ショップで唯一の希望の糸と言えば、そう言う移り変わりの激しい中にあって近所の材木問屋が副業でやっていてくれたショップと、思いがけず福山で起業し広島にも支店を置きA&F製品さえ扱ってくれる「アシーズブリッジ」がその変遷期に腰を据えてくれたのは幸いだった。
ただ前者は今年店を畳んでしまう(-_-;)。
一方好日山荘は一時上州屋など抱き込んだりと営業規模を計りながらも何とか広島に居座り続け、ここ数年本拠を据え直した。
さて、もう一方で業界の事情も酷い物であった。
実際登山用品とかのネイチャーアウシングクッズというモノは必要最低限の性能を突き詰められる物だから永年使い継がれたブランドが培われそうな物なんだが、
これがとんでもなく流行や時勢になびきまくる(-_-;メ)。
これが時代の訴求に応えた逸品だ!と登場してきた製品が嘘のように物の数年で消えることがある。
いや、
製品じゃなくメーカー自体が無くなることも珍しくない。

例えばこれは2000年前後に登場し好評を得た
「haroマークデザイン」
と言うブランドの製品群だ。
~完全に余談だが、
底に敷いてるチタンディッシュから、
まず左からチタンカトラリー(食器)、
オウフキン(ステンレス布)
アリゾナストーブ(Xの字になってる金具)
光触媒チタンピック
の5点。
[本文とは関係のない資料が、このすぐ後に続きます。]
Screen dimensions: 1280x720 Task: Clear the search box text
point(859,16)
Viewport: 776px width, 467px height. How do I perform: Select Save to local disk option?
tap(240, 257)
今じゃ他社からコピー品も出てるが当時皆斬新だった。
他にもロッキーカップやその蓋と識ってる者だけがほくそ笑む製品がまだ続く。

アリゾナストーブはシエラカップやトランギアと組み合わせれば無類の用途をもたらした。
チタンを筆頭に新素材でしかも単体では疑問符の拭えないものの他の定番製品と組み合わせたら多汎な使途を呈するまさに目から鱗な製品を続々輩出したベンチャー企業だ。
が、5年持たなかった(T_T)。
こんな業界なんである、アウトドア製品なんて。
マニアには他にもタープ(天幕)やテントで揺るぎない定評を得ていた「Moss」がMSRに併合されるなど、信じられないコングロマリットが繰り返されていた。
~MSRもガソリンコンロや雪山踏破品、浄水機器などで揺るぎない定評を持つ新興企業
また「カテゴリー喪失(!)」なんてのもしょっちゅうで、

肩痛で大きな荷物が辛かった私に福音を奏でてくれた
「ヒップバッグ」
と言う製品も無くなって久しい。
現在は「トレイルラン」と言うスポーツの広がりで極小さめのディバッグのショルダーベルトに給水機器などのポケットを設けた物が流行ってて、かつては20lと言う大容量を誇ってたヒップバッグは07年のTNF・16lデイハイカーを最後に販売されなくなった。
先項に挙げたほぼ寝袋なテントだって、昔はもっといっぱい販売されてたんだが今や数えるほど。
特に個人向けのミニマムな装備はきら星とも言えない短さで市場から消え去る。
こんな感じで、
まぁ解りやすく言えば、
アウトドア用品というのは、
「その製品に惚れた時だけが買い時だ!」
と言うまことシビアな状態なのだ。
こんなのに貧乏人が付き合わされるのだから、たまったもんじゃない(T_T)。